After the catalytic reaction, the hydroxyl at position d−3 of the d-myo-inositol ring is phosphorylated and the protein maintains the ability to bind the product, at least at our experimental concentrations. Some of the compounds analyzed, such as 1-p, 5-p, 6a–p and 7a–p, are in fact mimics of the natural product InsP4 (Figs. 1, 3, 4). The complexes with 1-p and 5-p were obtained by soaking crystals directly with these product analogues. In contrast, complexes with 6a–p and 7a–p were obtained when crystals were soaked into solutions containing the substrate mimics 6a–s and 7a–s under specific conditions (see below). Substrate/product pairs only suffer a slight readjustment of the inositol polyphosphate position in the IP3K active site (Supplementary Fig. 3d). Otherwise, binding of product mimics obeys the same rules as before.

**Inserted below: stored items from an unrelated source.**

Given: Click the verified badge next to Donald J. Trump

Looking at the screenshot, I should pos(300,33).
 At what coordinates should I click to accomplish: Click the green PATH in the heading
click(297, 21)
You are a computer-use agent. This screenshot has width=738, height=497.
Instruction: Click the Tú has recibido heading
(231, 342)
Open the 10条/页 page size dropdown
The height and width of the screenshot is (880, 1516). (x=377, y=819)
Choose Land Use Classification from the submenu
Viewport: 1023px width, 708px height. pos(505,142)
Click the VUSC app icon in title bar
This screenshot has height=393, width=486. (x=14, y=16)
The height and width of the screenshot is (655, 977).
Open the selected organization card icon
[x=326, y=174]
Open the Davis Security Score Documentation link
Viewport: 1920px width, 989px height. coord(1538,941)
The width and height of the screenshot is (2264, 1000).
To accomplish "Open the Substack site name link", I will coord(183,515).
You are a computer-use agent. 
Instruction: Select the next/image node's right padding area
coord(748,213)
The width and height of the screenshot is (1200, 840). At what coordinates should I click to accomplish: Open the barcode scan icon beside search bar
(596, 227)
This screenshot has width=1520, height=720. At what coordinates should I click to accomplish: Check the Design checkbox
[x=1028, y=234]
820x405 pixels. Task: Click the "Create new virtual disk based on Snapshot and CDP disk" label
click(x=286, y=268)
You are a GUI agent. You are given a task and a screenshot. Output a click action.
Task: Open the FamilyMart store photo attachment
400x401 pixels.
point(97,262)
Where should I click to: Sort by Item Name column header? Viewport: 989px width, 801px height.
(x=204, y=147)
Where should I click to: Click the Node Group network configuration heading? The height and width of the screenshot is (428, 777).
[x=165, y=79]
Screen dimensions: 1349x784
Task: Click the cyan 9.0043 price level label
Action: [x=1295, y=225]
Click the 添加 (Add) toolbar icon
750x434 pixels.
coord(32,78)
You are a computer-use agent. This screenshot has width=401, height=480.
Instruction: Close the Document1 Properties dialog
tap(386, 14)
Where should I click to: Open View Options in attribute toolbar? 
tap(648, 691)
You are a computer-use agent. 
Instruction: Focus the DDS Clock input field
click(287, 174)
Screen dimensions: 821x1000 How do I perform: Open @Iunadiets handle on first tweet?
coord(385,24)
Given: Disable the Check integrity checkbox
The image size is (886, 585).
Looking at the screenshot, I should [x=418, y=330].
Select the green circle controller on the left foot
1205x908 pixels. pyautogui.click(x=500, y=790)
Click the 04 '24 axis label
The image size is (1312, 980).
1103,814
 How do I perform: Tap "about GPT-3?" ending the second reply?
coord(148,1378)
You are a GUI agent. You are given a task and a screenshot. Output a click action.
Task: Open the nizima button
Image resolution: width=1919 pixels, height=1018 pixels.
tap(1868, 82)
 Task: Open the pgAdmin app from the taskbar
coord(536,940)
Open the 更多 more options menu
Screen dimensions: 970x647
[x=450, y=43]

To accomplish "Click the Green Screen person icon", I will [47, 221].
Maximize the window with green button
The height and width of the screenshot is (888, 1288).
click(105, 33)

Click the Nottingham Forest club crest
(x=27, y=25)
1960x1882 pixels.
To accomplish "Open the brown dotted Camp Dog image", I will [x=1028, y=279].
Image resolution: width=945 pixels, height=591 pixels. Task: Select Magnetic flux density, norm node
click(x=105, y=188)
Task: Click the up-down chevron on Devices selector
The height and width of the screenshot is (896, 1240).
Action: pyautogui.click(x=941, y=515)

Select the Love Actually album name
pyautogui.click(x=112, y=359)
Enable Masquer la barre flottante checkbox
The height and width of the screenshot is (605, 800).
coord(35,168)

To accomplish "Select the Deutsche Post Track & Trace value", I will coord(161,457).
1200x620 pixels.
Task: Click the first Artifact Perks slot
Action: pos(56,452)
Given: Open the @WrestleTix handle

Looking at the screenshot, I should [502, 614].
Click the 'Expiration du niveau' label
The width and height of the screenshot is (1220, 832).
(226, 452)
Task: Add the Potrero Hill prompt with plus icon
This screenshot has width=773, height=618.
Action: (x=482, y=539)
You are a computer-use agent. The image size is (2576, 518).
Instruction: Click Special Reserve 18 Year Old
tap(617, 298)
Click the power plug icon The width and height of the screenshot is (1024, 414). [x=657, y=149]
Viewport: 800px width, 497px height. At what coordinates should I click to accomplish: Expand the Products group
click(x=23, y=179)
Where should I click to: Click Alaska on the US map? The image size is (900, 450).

Finally, as with InsP3 itself, nearly all the complexes with substrate mimics keep the Mn2+ ion (Mn1) that bridges the ATP phosphates with the enzyme and orients Pγ for catalysis. Furthermore, we found up to three metal positions depending on the complex. Interestingly, complexes of IP3K with products formed in situ in the crystallization experiment exhibit two (6a–p) and three (7a–p) metal positions (Supplementary Fig. 4). The role of metal positions seems to be key in ATP binding, Pγ orientation, and transition state and product stabilization.

Improving IP3K ligands

Most ligands shown in Fig. 1 were submitted to ligand and thermal shift assays (Fig. 6). Noting that 2-FITC-InsP3 (Fig. 6a) proved a powerful ligand of the InsP3 binding site of an InsP3 receptor38, we tested this compound for binding to IP3K-KD under conditions with inclusion of EDTA, which prevents catalytic processing of the compound (Supplementary Methods and Supplementary Fig. 5). Curves for displacement of 2-FITC-InsP3 by diverse substrates, analogues and their products are shown, with derived IC50 values, in Fig. 6a and summarized in Supplementary Table 2. Thermal shift (denaturation) curves for IP3K-KD in the absence or presence of ligands are shown in Fig. 6b. Derived values of temperature of unfolding and its variation upon ligand binding are shown in Fig. 6b and Fig. 6c respectively and in Supplementary Table 3. Note that measurements from chemical and thermal shift experiments show high correlation (values of IC50 from Fig. 6a, as well as inferred Kd values, are shown as a bar at the bottom of Fig. 6c). We found that most compounds stabilize the enzyme significantly with the exception of ribophostin (8) and its analogue (9) (Fig. 6c). Note that compounds derived from the phosphorylated α-glucose anomer (6b–s) and the extended α-C-glycoside (7b–s) as InsP3 mimics stabilize IP3K-KD much less than InsP3 (Fig. 6c), probably due to the loss of interaction with Tyr315 (Fig. 4). Notably, it has not been possible to get crystal complexes with them, with the exception of compound 6b–s, that surprisingly was captured in the crystal.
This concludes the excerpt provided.